Pollination by bees
Pollination by bees is the most frequent pollination type in the Gesneriaceae. The flowers provide nectar or pollen as floral rewards and are mostly without fragrance (see previous page for a section on Fragrance). Bee flowers are broad-tubed, infundibuliform or campanulate, with a wide open mouth (gullet or bell flowers) and of light color (white, blue, violet, yellow in various shades and combinations). Personate flowers (mouth closed by a vault of the palate) are rare. Examples include Rhynchoglossum, Didymocarpus antirrhinoides and D. corchorifolius. Pollen deposition is mostly on the head or back of the insect. In Drymonia serrulata, glandular trichomes inside the corolla secrete an oil which is deposited on the anthers and transferred to the thorax of visiting bees, facilitating pollen adhesion (Steiner, 1985). The remarkable “salt-shaker”mechanism of the coherent anthers of Drymonia is described under Floral Structure.
In the pollination of Gesneriaceae a wide range of bees are involved. The dominant group is the Apidae, from which family the euglossine bees (tribe Euglossini, an exclusively neotropical group of bees related to bumble bees) play an important role in the neotropics. The Apidae-Anthophorini and the Apidae-Xylocopini may also have some significance. Regarding the pollination by euglossines, two different pollination syndromes must be distinguished. These are associated with flowers providing either nectar or perfume as a floral reward.

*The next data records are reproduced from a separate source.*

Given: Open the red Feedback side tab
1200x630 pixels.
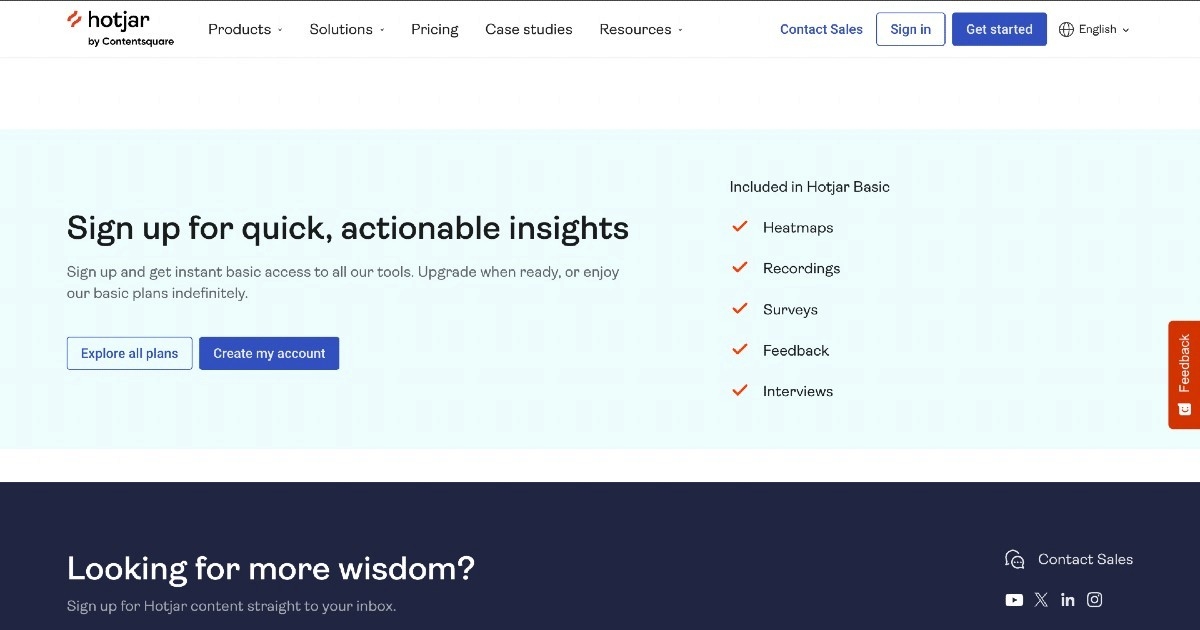Looking at the screenshot, I should tap(1184, 374).
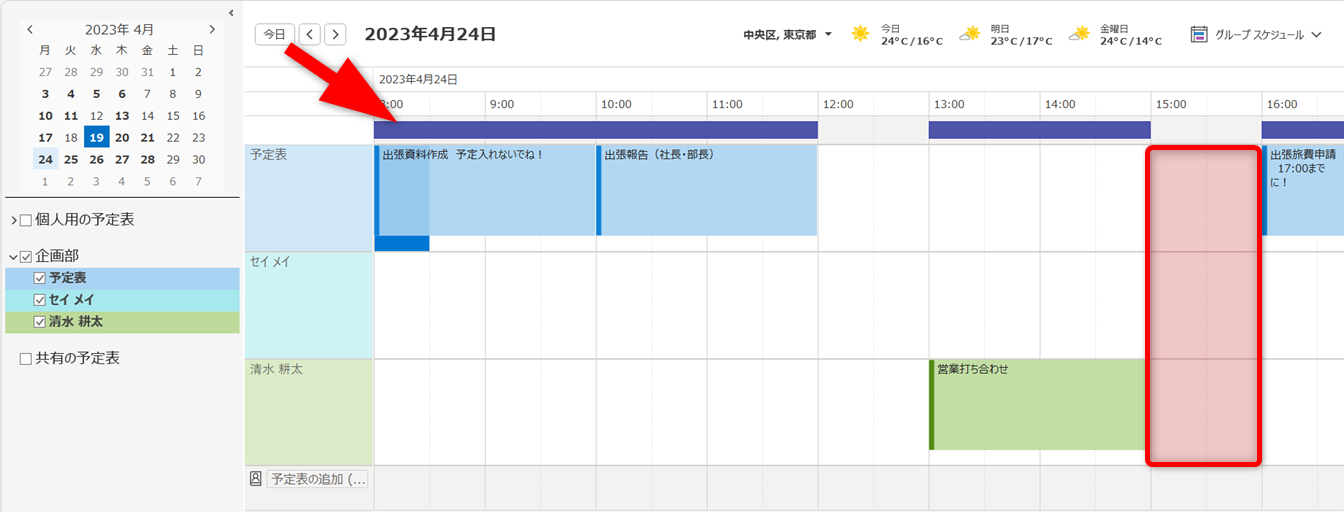Click the 予定表の追加 button
This screenshot has width=1344, height=512.
[317, 479]
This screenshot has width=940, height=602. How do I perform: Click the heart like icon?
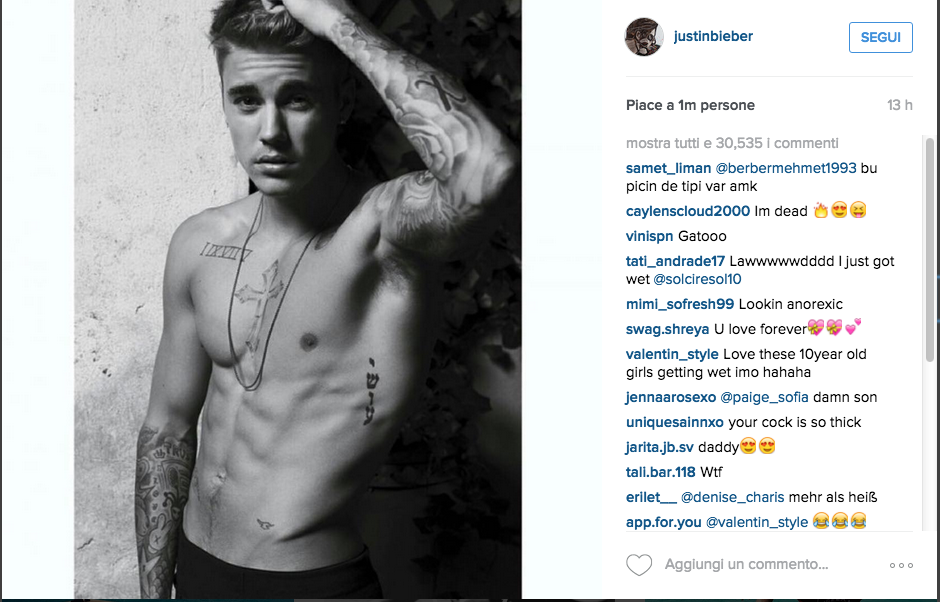(639, 565)
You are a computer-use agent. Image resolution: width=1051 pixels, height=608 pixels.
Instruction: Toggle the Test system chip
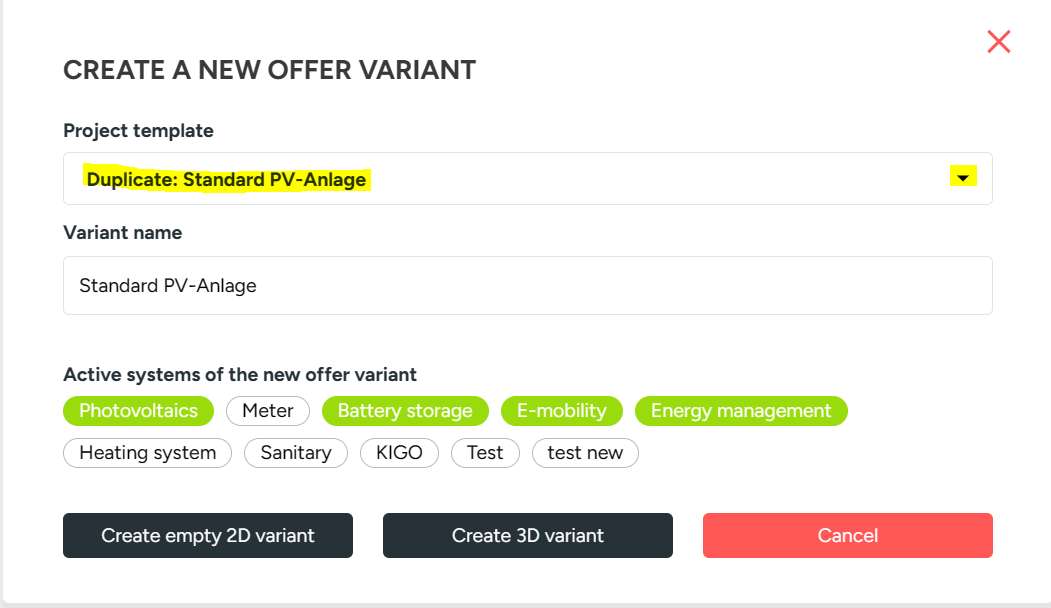click(485, 453)
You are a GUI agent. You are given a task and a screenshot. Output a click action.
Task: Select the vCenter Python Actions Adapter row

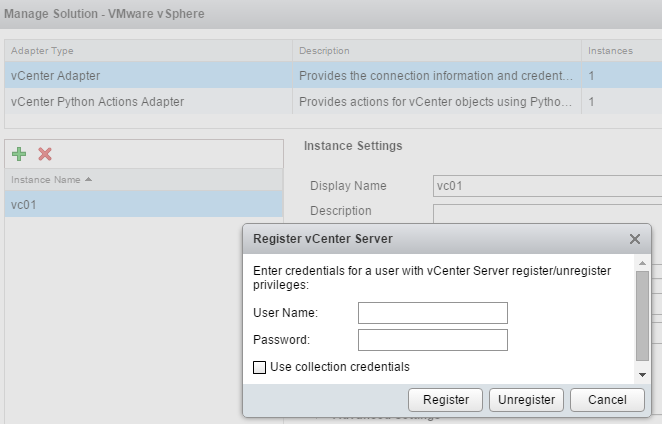point(150,101)
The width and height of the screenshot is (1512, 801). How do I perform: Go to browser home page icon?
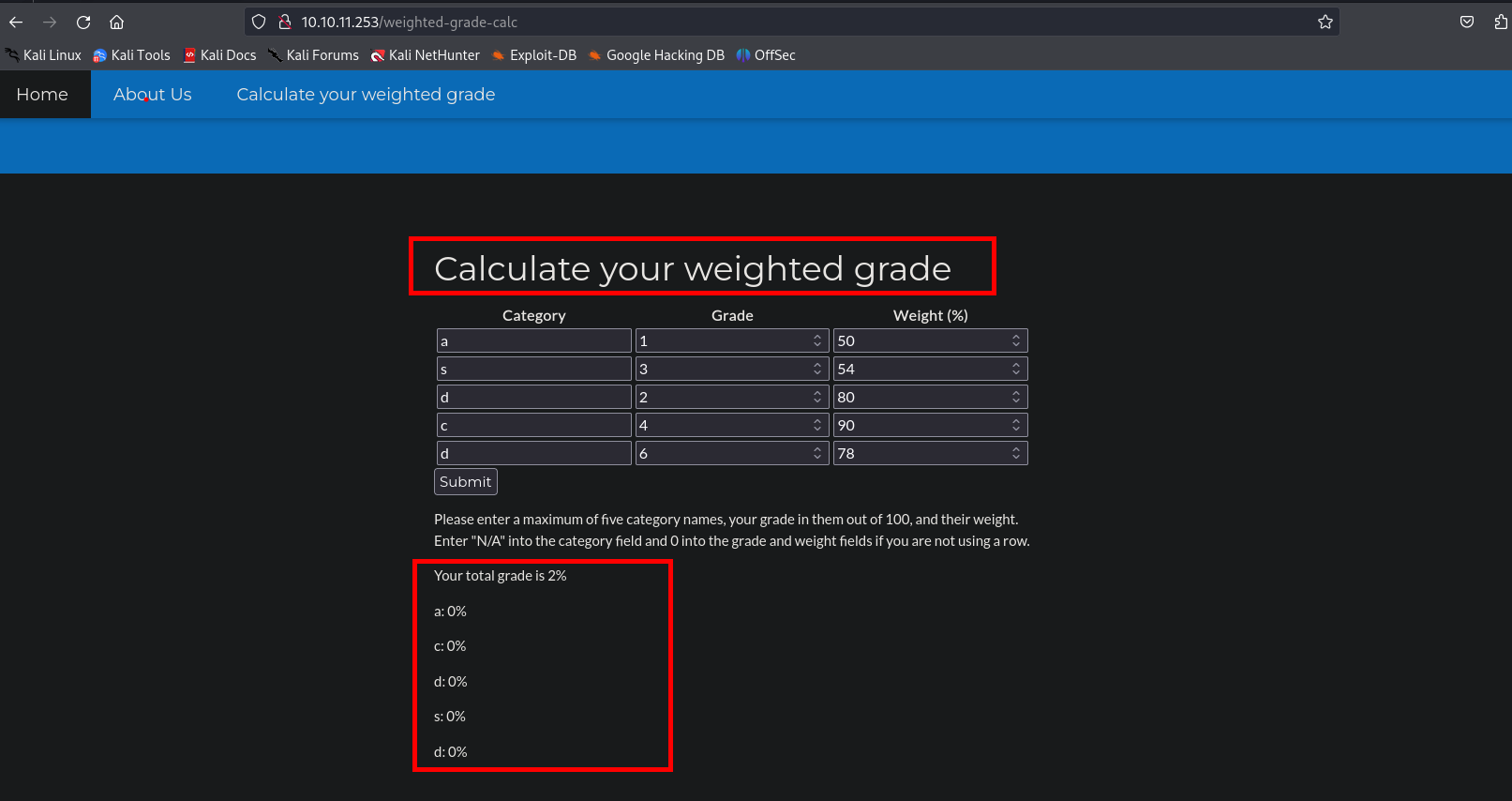click(x=116, y=22)
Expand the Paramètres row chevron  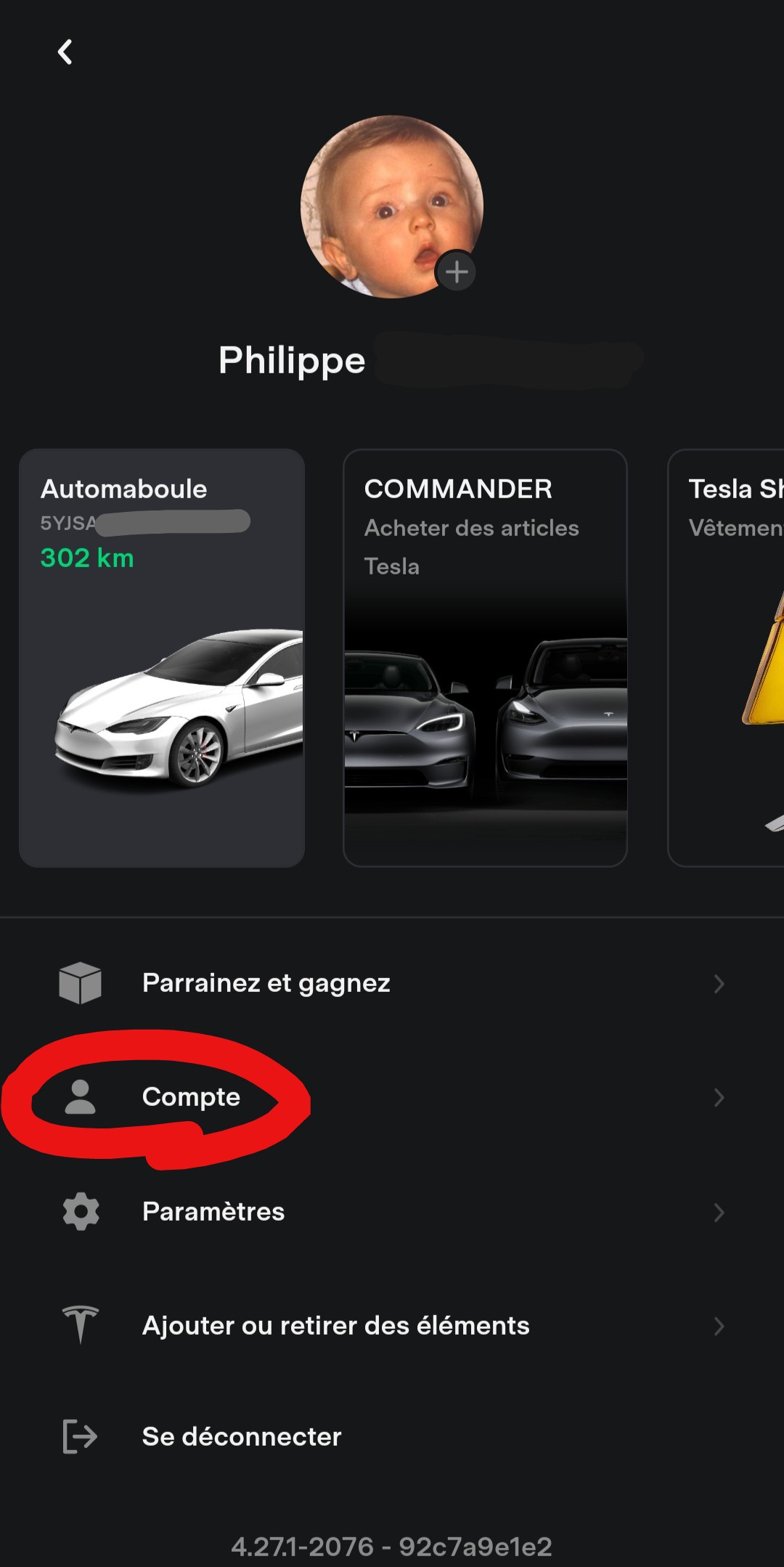coord(719,1212)
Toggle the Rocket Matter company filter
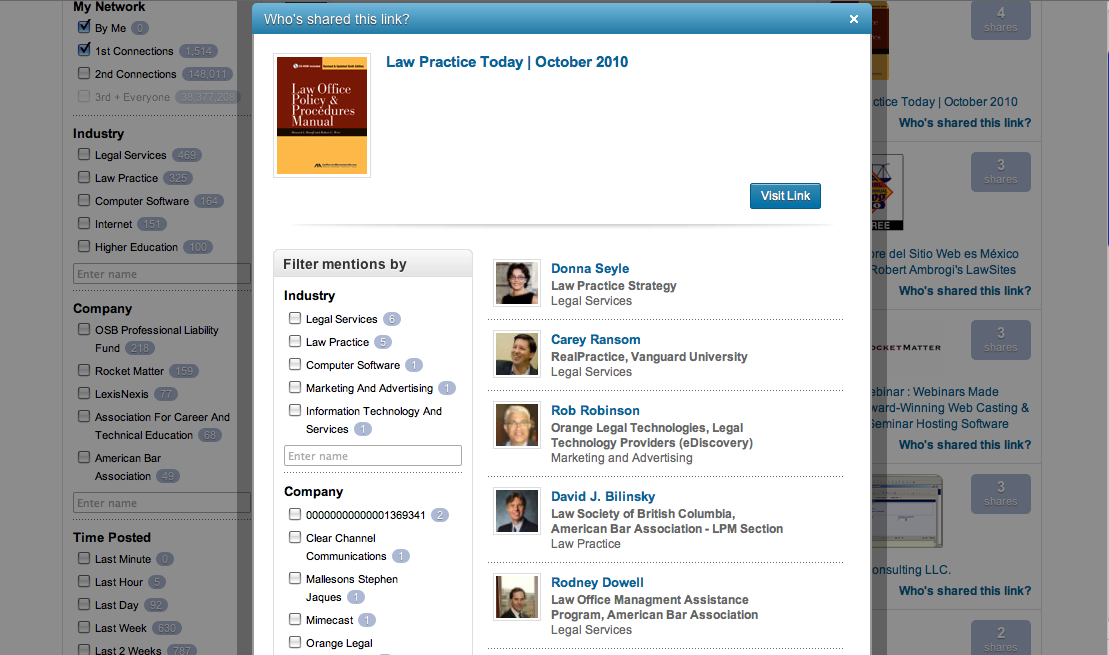This screenshot has width=1109, height=655. pos(83,371)
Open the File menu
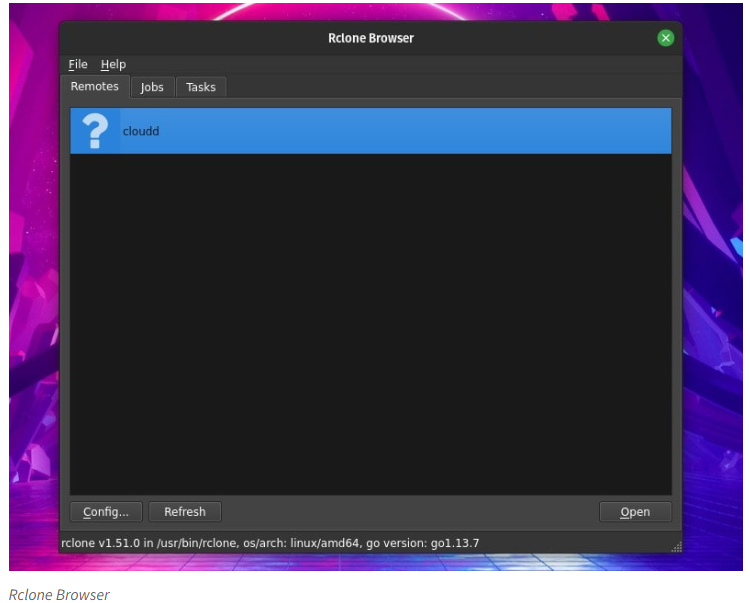750x603 pixels. [x=78, y=64]
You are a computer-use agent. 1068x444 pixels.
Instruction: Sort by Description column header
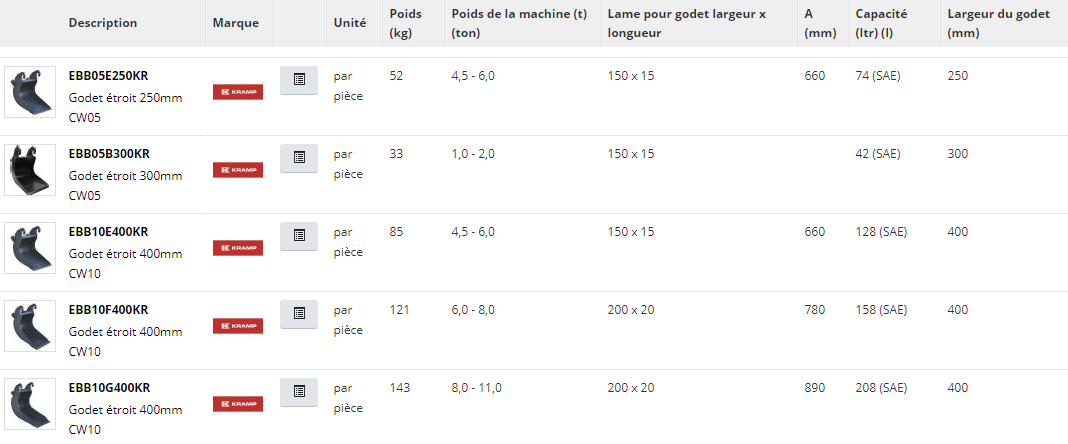point(103,23)
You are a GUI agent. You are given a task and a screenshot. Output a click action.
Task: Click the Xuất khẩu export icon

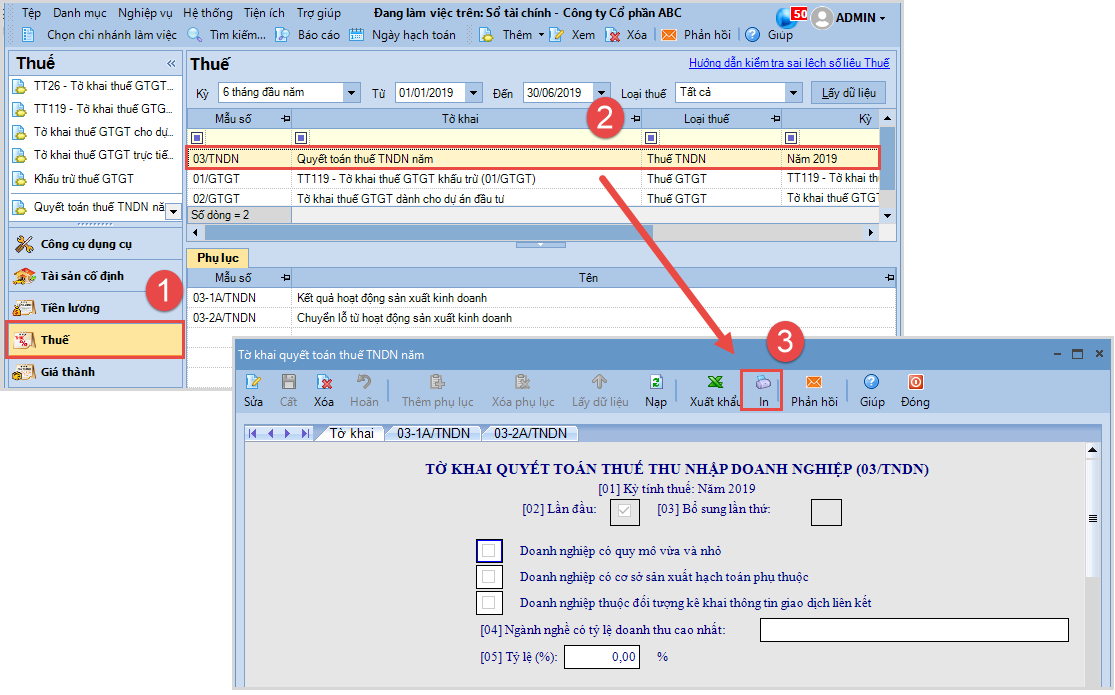click(x=715, y=389)
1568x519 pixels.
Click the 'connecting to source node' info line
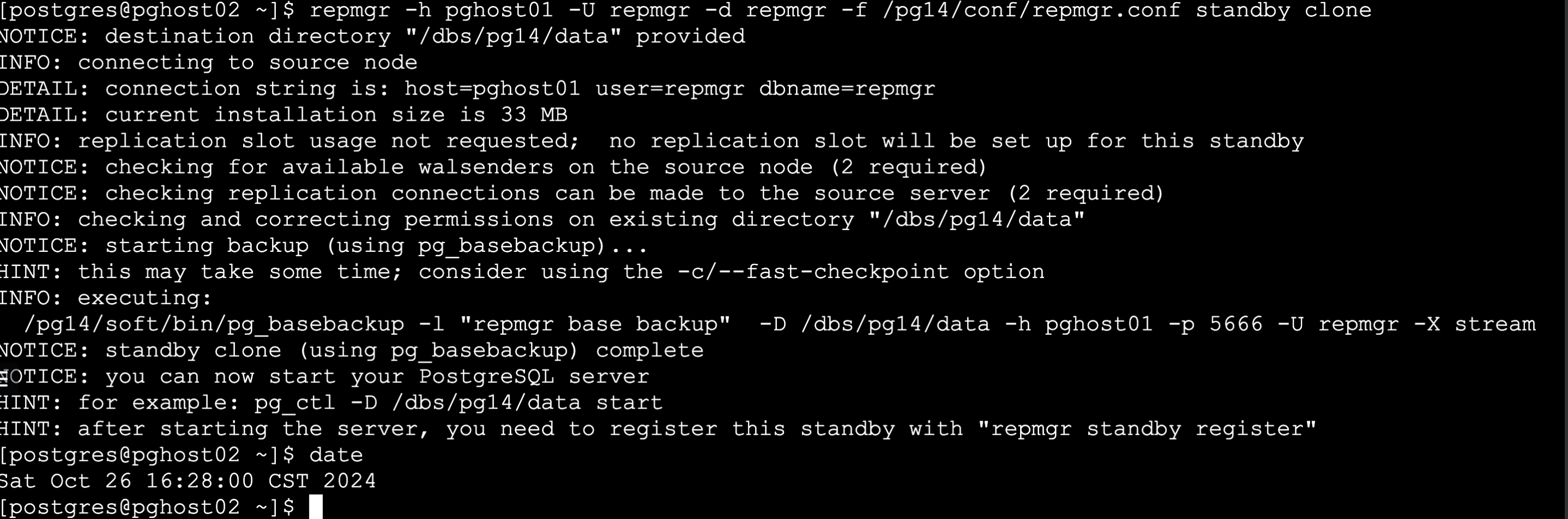(x=247, y=63)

- Non-euglossine-pollinated bee flowers. Bee flowers prevail by far in the Old World Gesneriaceae. However, very little is known about which bee species are the actual pollinators. There are few detailed field studies, and even casual observations are very rare. Actual buzz pollination by Amegilla bees (Apidae-Anthophorini) has been documented in Saintpaulia species (Martins 2008: see the pollination chapter of “Saintpaulia — the African Violet”). Throughout this group, the floral structure suggests that the collected rewards are nectar and/or pollen.
- Euglossine-pollinated nectar flowers. Both male and female euglossines visit the flowers in search of nectar. The corolla is relatively large, broad-tubed, the limb is subregular, with rounded lobes, color is light (white, light yellow or rose), and a nectary and nectar are present. The frequently encountered “episcioid” flower (which apparently evolved independently in several neotropical genera such as Episcia, Drymonia, Nautliocalyx, Paradrymonia etc.) may represent a special subtype of the general bee pollination syndrome: color white or whitish, corolla lobes conspicuously dentate or fimbriate, corolla tube with a dorsal sac or blunt spur at the base.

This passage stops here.